Christine i want to read this more than "prague" now


Jamie Next time I see you I'll bring it back for you. I got the other one that it's compared to--Catastrophic Physics I forget whatever...but it's about an upperclass gal going from school to school. Kite runner's good too.


Melanie The last sentence ruined the review for me. ack.


message 4: by Alekka (new)

Alekka Alas, you must have gone to the wrong school as an undergrad.


Anna They do take coke!


Annabel Smith I find it frustrating how I couldn't tell if it was past, present or future. And i think Judy Ppovey's scenes were a lot more interesting than most of the dreamy Greek student scenes. Maybe I am vacuous!


message 7: by Ramin (new) - added it

Ramin This whole review ruined it for me. In coherent


Kelsey That last paragraph, wow. Spiteful much? Sorry you let how other people look ruin your college experience.
Anyway, as far as people saying they couldn't tell when it was set: the narrator says he comes from Silicon Valley and they do coke and mention freebase, so it has to be at least the mid-eighties.


message 9: by Nik (new) - added it

Nik Bramblett A shame that this otherwise useful review is so poorly edited (rife with misspellings and such) and injects irrelevant opinions about the review-writer's own less-than-optimum undergrad experience... *I* did my undergrad degree (in English) at Rollins College, and I'm comforted to know that one can have a vastly different "setting" for collegiate experience, complete with Ann Taylor and bubble-headed rich snotty-nosed brats, and still have a really enriching experience. One chooses to what extent to let factors like THAT influence one's experience. I gather that the characters in the novel make better choices. I'll read it.

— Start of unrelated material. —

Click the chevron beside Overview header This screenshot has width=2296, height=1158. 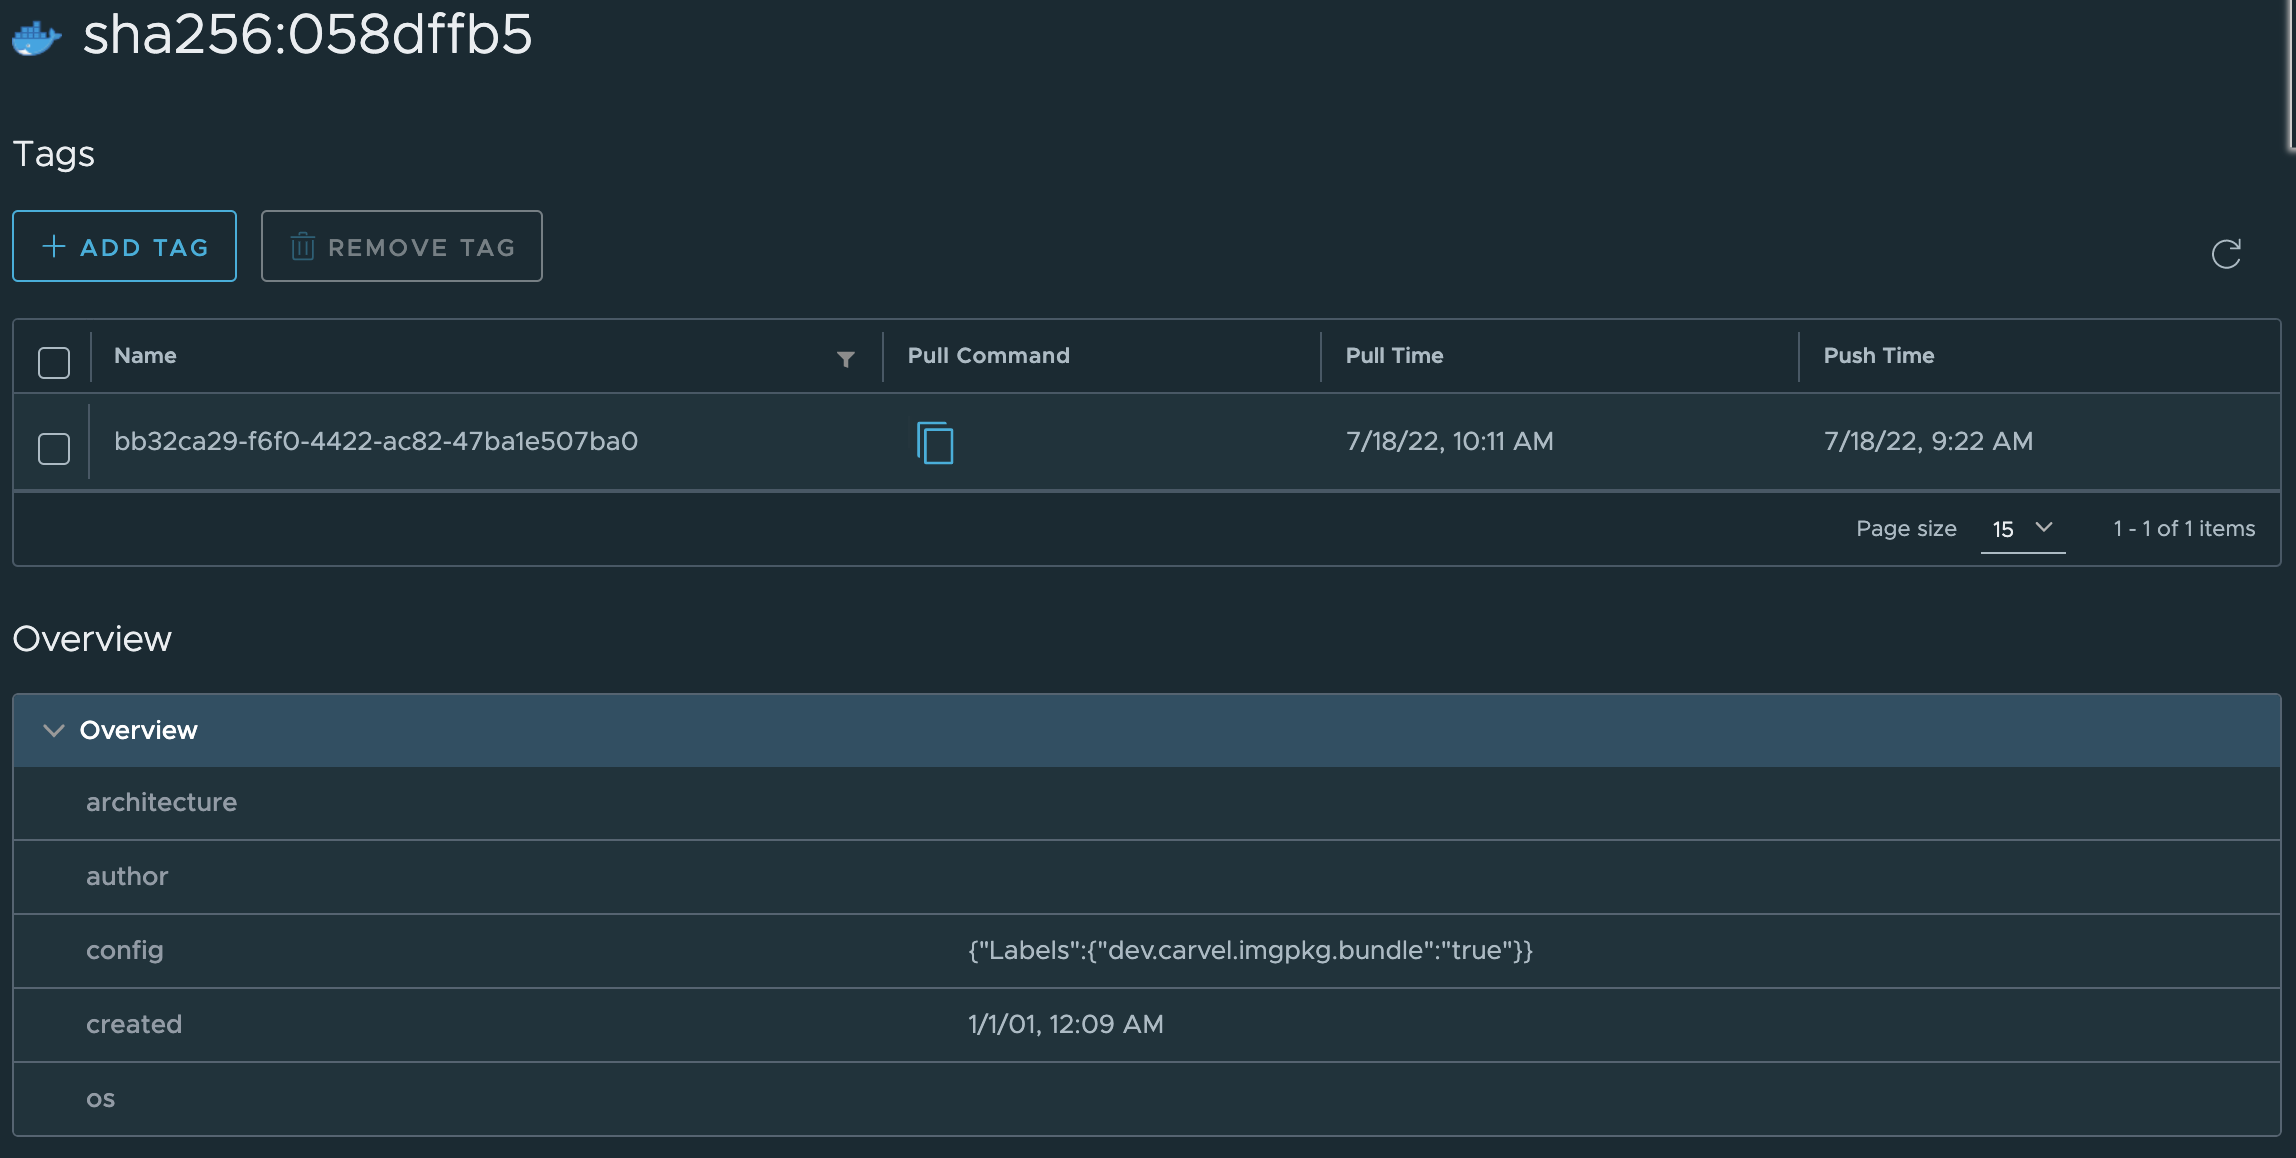point(54,730)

Annabel Smith The characters in the novel DON'T make better choices!


message 11: by Nik (new) - added it

Nik Bramblett So, they hated school just like you did?


Annabel Smith No, Nik, I didn't write the review. And I didn't hate school.


message 13: by Joyce (new)

Joyce Lollar Could really do without the shot at fat people. Signed, a nice fat person


Jamie Wow. I wrote this review years ago and fast. ALL my reviews have misspellings (and are usually typed out on an iphone), there riddled with opinions and are totally random. If that type of thing distresses you (Nik with no c--) don't read them and move along. My feelings on my undergraduate experience made me read this book through a different lens and that's why they're included. I didn't write it for the Times, i wrote it bc I liked the book. Sorry you felt compelled to dump on a 21 year-old's review--but college was pretty fresh in my mind back then. Weirdo.


MomToKippy Great review.


Merrellmichael I have met exactly two Camilla's in my life. But never a Henry or the others. and certainly never a Julian.


Kimberly Greene Pssst. Vermont is not on the coast.


message 18: by Annie (new)

Annie Jamie: What are birth control-derived boobs (you want the dash in there, by the way)? And Kimberley Greene: Presumably they drive to a different state.